Probable-Cause Hearing

A probable-cause hearing is a procedure to determine if there is enough evidence to allow the case to go forward. "Probable cause" is another way of saying that it is reasonably likely that the defendant committed the crime charged.

A probable-cause hearing can be an opportunity to obtain evidence that may be used at trial. There are many reasons to demand a probable-cause hearing and just as many reasons to waive it. Mike or Joel will be able to provide guidance as to which option is best in your case.

You are entitled to a probable-cause hearing within 15 working days after your first appearance. This can be delayed upon a showing of good cause. (North Carolina General Statute § 15A-606(d)).

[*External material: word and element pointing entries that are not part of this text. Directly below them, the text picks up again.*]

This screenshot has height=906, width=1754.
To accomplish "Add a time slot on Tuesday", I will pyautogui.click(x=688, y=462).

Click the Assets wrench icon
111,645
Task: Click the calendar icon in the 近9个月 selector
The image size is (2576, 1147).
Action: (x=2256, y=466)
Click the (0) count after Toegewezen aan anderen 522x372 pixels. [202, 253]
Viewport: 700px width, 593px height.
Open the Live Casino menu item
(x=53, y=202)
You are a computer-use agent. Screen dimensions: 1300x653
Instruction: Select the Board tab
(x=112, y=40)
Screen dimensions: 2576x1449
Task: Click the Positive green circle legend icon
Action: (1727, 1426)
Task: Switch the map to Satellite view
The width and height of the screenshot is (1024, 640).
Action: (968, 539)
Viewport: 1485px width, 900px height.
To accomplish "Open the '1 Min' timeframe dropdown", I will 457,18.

The State must show at a probable cause hearing that the crime charged was committed and that it was committed by the defendant. It is important to remember that the burden on the State in a probable-cause hearing is much lower than at trial. The State must show through nonhearsay evidence, or evidence that falls under a valid hearsay exception. Specific hearsay evidence is admissible in a probable-cause hearing under North Carolina General Statute § 15A-611(b)(1) and (2). The judge is not required to exclude evidence that was unlawfully obtained. (North Carolina General Statute § 15A-611(b).

The attorneys at Macht & Schechet, PLLC, can help you determine if demanding or waiving a probable-cause hearing is the best decision in your case. If you demand a probable-cause hearing, we will be able to help you safeguard your constitutional rights and make strategic decisions that could help your case after the probable-cause hearing.

Even if probable cause is found, you may still be found not guilty at trial. At trial, the State must prove every element beyond a reasonable doubt, and the probable-cause hearing could provide valuable insight into the State's evidence.

It is also important to remember that a probable cause hearing may not be the best place to address a potential defense you may have. The only issue the Court is considering at a probable cause hearing is whether or not sufficient evidence exists, in the light most favorable to the State, to allow the case to proceed forward. You should discuss with Mike or Joel the benefits or detriments of having a probable cause hearing.